*EXERCISE DATA*.
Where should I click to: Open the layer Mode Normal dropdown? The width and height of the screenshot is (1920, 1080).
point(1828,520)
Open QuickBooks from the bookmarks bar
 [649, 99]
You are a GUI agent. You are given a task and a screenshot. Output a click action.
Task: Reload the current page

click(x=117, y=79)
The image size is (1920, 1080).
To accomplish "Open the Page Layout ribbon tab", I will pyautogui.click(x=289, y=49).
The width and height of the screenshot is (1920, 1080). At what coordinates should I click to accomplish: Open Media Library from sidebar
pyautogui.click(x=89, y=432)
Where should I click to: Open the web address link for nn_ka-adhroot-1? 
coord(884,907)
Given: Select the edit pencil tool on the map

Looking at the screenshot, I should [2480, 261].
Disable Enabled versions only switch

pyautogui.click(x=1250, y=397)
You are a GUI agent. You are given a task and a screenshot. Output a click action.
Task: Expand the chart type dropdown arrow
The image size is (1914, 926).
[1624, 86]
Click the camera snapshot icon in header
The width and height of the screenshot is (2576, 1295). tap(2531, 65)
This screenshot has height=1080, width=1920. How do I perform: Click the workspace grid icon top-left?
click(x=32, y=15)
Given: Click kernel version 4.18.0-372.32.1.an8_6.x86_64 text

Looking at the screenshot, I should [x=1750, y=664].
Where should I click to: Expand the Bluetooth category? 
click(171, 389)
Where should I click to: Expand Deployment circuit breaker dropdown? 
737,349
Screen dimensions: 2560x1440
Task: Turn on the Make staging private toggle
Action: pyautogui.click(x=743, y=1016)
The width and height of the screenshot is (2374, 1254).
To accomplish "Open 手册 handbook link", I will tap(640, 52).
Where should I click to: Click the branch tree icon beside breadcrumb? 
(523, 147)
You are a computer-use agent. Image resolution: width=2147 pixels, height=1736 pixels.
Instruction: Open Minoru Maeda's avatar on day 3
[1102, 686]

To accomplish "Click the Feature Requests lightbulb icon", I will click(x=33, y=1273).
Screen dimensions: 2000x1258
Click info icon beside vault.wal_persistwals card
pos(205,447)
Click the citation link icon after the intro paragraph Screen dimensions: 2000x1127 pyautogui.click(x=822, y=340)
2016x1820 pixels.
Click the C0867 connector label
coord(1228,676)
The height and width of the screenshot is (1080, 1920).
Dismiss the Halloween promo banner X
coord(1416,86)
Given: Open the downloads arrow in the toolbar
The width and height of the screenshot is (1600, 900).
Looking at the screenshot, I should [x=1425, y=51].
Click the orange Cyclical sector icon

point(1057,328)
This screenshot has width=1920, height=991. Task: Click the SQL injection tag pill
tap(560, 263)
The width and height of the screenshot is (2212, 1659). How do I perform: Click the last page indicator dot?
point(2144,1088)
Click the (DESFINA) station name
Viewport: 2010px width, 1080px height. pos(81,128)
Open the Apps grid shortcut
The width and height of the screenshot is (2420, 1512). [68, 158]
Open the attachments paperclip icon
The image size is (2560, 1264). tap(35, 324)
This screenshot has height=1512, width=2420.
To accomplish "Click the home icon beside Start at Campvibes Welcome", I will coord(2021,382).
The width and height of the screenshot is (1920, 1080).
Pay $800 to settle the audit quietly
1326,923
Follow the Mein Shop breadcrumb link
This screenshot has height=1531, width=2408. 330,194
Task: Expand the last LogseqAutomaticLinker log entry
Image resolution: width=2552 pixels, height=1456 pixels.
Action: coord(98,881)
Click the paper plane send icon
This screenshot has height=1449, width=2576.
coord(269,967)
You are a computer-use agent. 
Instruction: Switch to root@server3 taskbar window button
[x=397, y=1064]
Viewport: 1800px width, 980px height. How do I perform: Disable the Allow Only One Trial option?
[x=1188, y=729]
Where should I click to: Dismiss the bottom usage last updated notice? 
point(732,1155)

*WHAT YOU WILL DO*. Copy the lines above exactly, leaving every word as it is.

*RESPONSE FOR THIS EXERCISE*.
Where should I click to: Open the layer Mode Normal dropdown? The width and height of the screenshot is (1920, 1080).
point(1828,520)
Open QuickBooks from the bookmarks bar
 [649, 99]
You are a GUI agent. You are given a task and a screenshot. Output a click action.
Task: Reload the current page

click(x=117, y=79)
The image size is (1920, 1080).
To accomplish "Open the Page Layout ribbon tab", I will pyautogui.click(x=289, y=49).
The width and height of the screenshot is (1920, 1080). At what coordinates should I click to accomplish: Open Media Library from sidebar
pyautogui.click(x=89, y=432)
Where should I click to: Open the web address link for nn_ka-adhroot-1? 
coord(884,907)
Given: Select the edit pencil tool on the map

Looking at the screenshot, I should [2480, 261].
Disable Enabled versions only switch

pyautogui.click(x=1250, y=397)
You are a GUI agent. You are given a task and a screenshot. Output a click action.
Task: Expand the chart type dropdown arrow
The image size is (1914, 926).
[1624, 86]
Click the camera snapshot icon in header
The width and height of the screenshot is (2576, 1295). tap(2531, 65)
This screenshot has height=1080, width=1920. How do I perform: Click the workspace grid icon top-left?
click(x=32, y=15)
Given: Click kernel version 4.18.0-372.32.1.an8_6.x86_64 text

Looking at the screenshot, I should [x=1750, y=664].
Where should I click to: Expand the Bluetooth category? 
click(171, 389)
Where should I click to: Expand Deployment circuit breaker dropdown? 
737,349
Screen dimensions: 2560x1440
Task: Turn on the Make staging private toggle
Action: pyautogui.click(x=743, y=1016)
The width and height of the screenshot is (2374, 1254).
To accomplish "Open 手册 handbook link", I will tap(640, 52).
Where should I click to: Click the branch tree icon beside breadcrumb? 
(523, 147)
You are a computer-use agent. Image resolution: width=2147 pixels, height=1736 pixels.
Instruction: Open Minoru Maeda's avatar on day 3
[1102, 686]

To accomplish "Click the Feature Requests lightbulb icon", I will click(x=33, y=1273).
Screen dimensions: 2000x1258
Click info icon beside vault.wal_persistwals card
pos(205,447)
Click the citation link icon after the intro paragraph Screen dimensions: 2000x1127 pyautogui.click(x=822, y=340)
2016x1820 pixels.
Click the C0867 connector label
coord(1228,676)
The height and width of the screenshot is (1080, 1920).
Dismiss the Halloween promo banner X
coord(1416,86)
Given: Open the downloads arrow in the toolbar
The width and height of the screenshot is (1600, 900).
Looking at the screenshot, I should [x=1425, y=51].
Click the orange Cyclical sector icon

point(1057,328)
This screenshot has width=1920, height=991. Task: Click the SQL injection tag pill
tap(560, 263)
The width and height of the screenshot is (2212, 1659). How do I perform: Click the last page indicator dot?
point(2144,1088)
Click the (DESFINA) station name
Viewport: 2010px width, 1080px height. pos(81,128)
Open the Apps grid shortcut
The width and height of the screenshot is (2420, 1512). [68, 158]
Open the attachments paperclip icon
The image size is (2560, 1264). tap(35, 324)
This screenshot has height=1512, width=2420.
To accomplish "Click the home icon beside Start at Campvibes Welcome", I will coord(2021,382).
The width and height of the screenshot is (1920, 1080).
Pay $800 to settle the audit quietly
1326,923
Follow the Mein Shop breadcrumb link
This screenshot has height=1531, width=2408. 330,194
Task: Expand the last LogseqAutomaticLinker log entry
Image resolution: width=2552 pixels, height=1456 pixels.
Action: coord(98,881)
Click the paper plane send icon
This screenshot has height=1449, width=2576.
coord(269,967)
You are a computer-use agent. 
Instruction: Switch to root@server3 taskbar window button
[x=397, y=1064]
Viewport: 1800px width, 980px height. How do I perform: Disable the Allow Only One Trial option?
[x=1188, y=729]
Where should I click to: Dismiss the bottom usage last updated notice? 
point(732,1155)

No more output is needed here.